Start with the fact that monopolization cases hardly ever result in divestiture remedies. The last time it happened was in 1980, when AT&T agreed to be broken up to resolve a monopolization case that was in the late stages of trial. In the 1990s, the DOJ briefly had an order compelling a breakup of Microsoft, but that was reversed on appeal. Instead, the normal remedy for the kinds of claims lodged against Live Nation is an injunction prohibiting a business practice to the extent it is unlawful. For example, in the Google Search case, Judge Amit Mehta of the U.S. District Court for the District of Columbia rejected the DOJ’s request to force Google to spin off Chrome, and instead enjoined some — but not all — forms of exclusive default agreements. This may happen again in the Google AdTech case, where after prevailing on liability, DOJ asked the court to order the divestiture of Google’s ad exchange (AdX) and open-source its publisher ad server (DFP). No decision has issued yet, but at the November 21, 2025 remedies hearing, Judge Leonie Brinkema indicated that she would first consider whether behavioral remedies are sufficient and turn to structural remedies only if she concluded they are not.

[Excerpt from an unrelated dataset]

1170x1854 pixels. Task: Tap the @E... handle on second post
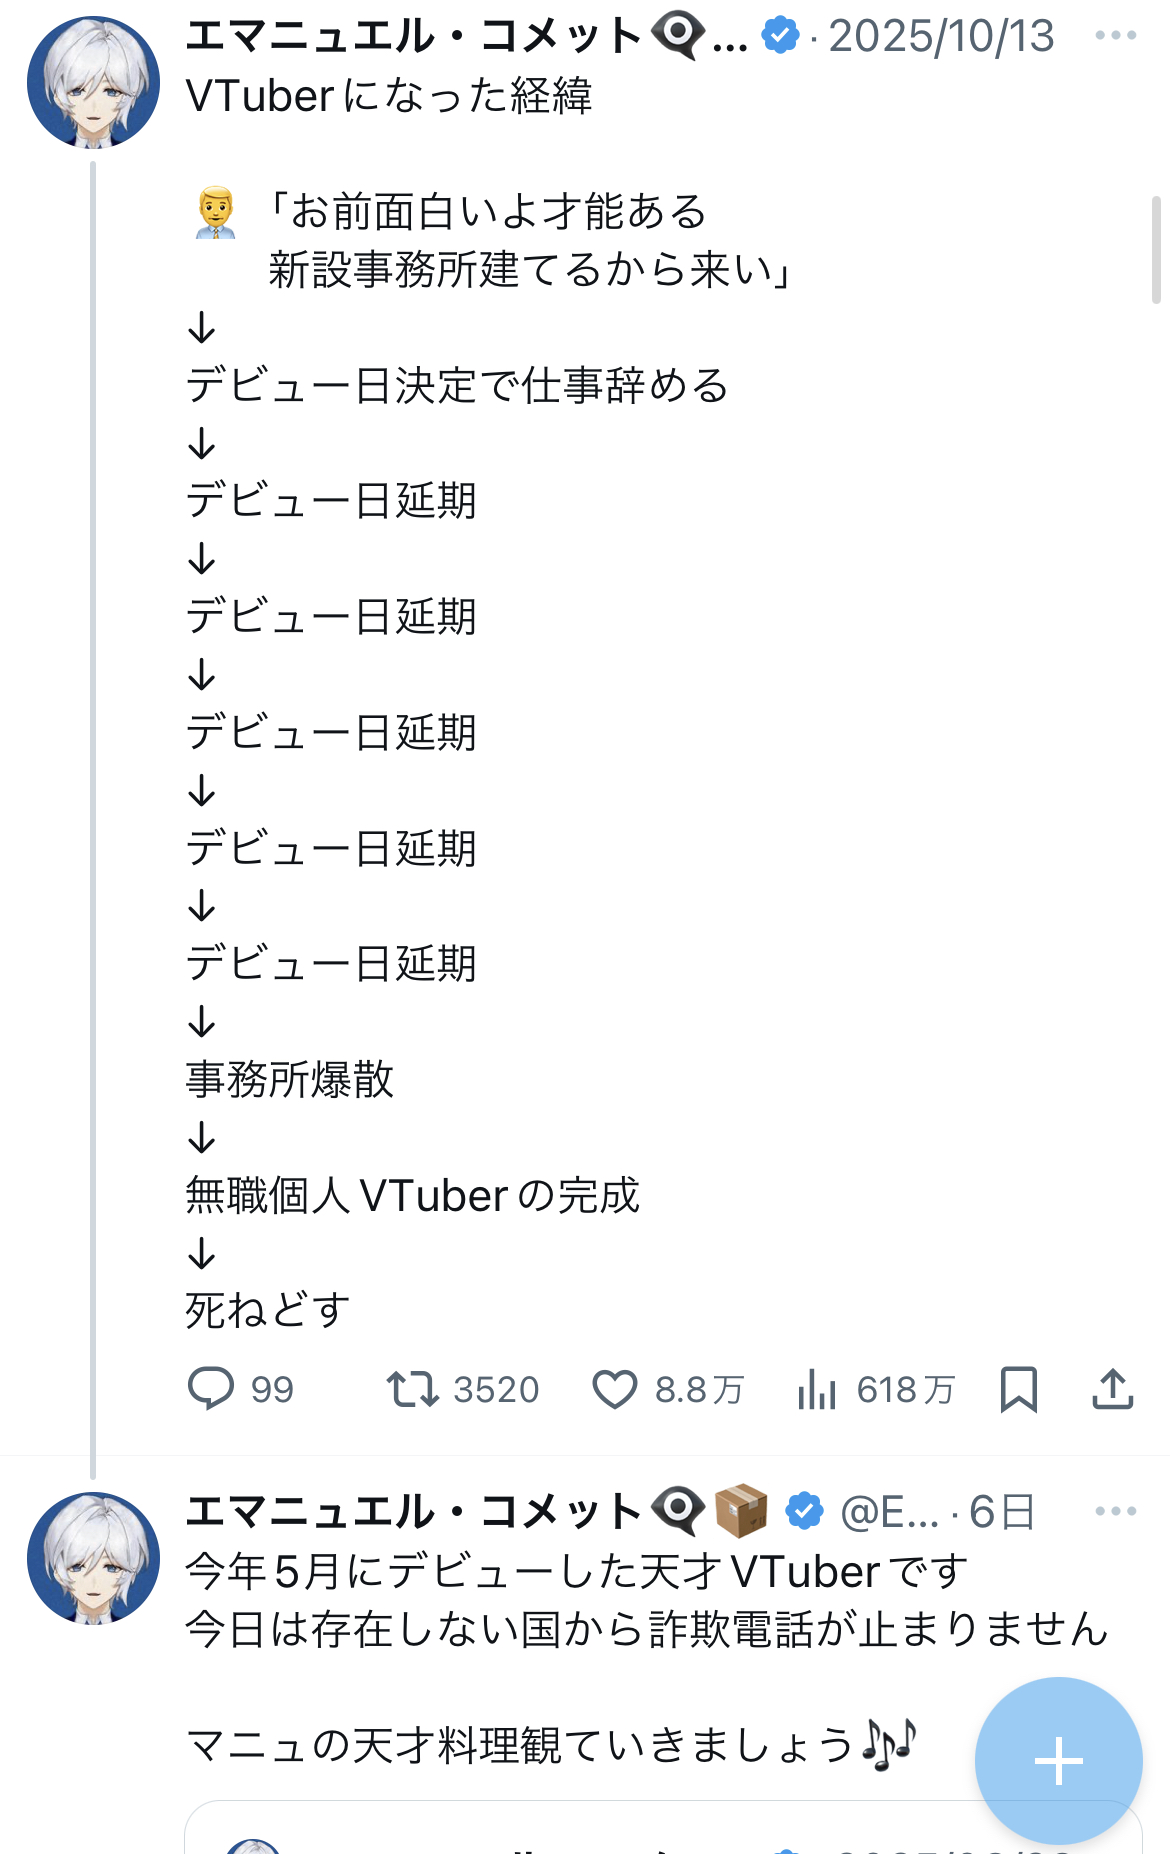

The governing legal standards require judges to take this approach. This is the legacy of the DOJ’s failed attempt to break up Microsoft, and was reaffirmed in the Google Search decision. Those cases hold that “‘divestiture is a remedy that is imposed only with great caution, in part because its long-term efficacy is rarely certain.’”[i] They note it has mostly been used to “terminat[e] monopolies formed by mergers and acquisitions,”[ii] a rationale that cannot apply here because, by the DOJ’s own telling, Ticketmaster was already a ticketing monopoly when it combined with Live Nation. The merger was nevertheless approved because, in the DOJ’s own words at the time, it was “sure to benefit concertgoers, artists, and the industry as a whole.”

Even before yesterday’s summary judgment decision, it was evident that DOJ could not meet the Microsoft/Google “causation” requirement that the defendant’s monopoly power was rooted in unlawful conduct that could only be remedied by divestiture.[iii] And yesterday, the court substantially narrowed the case.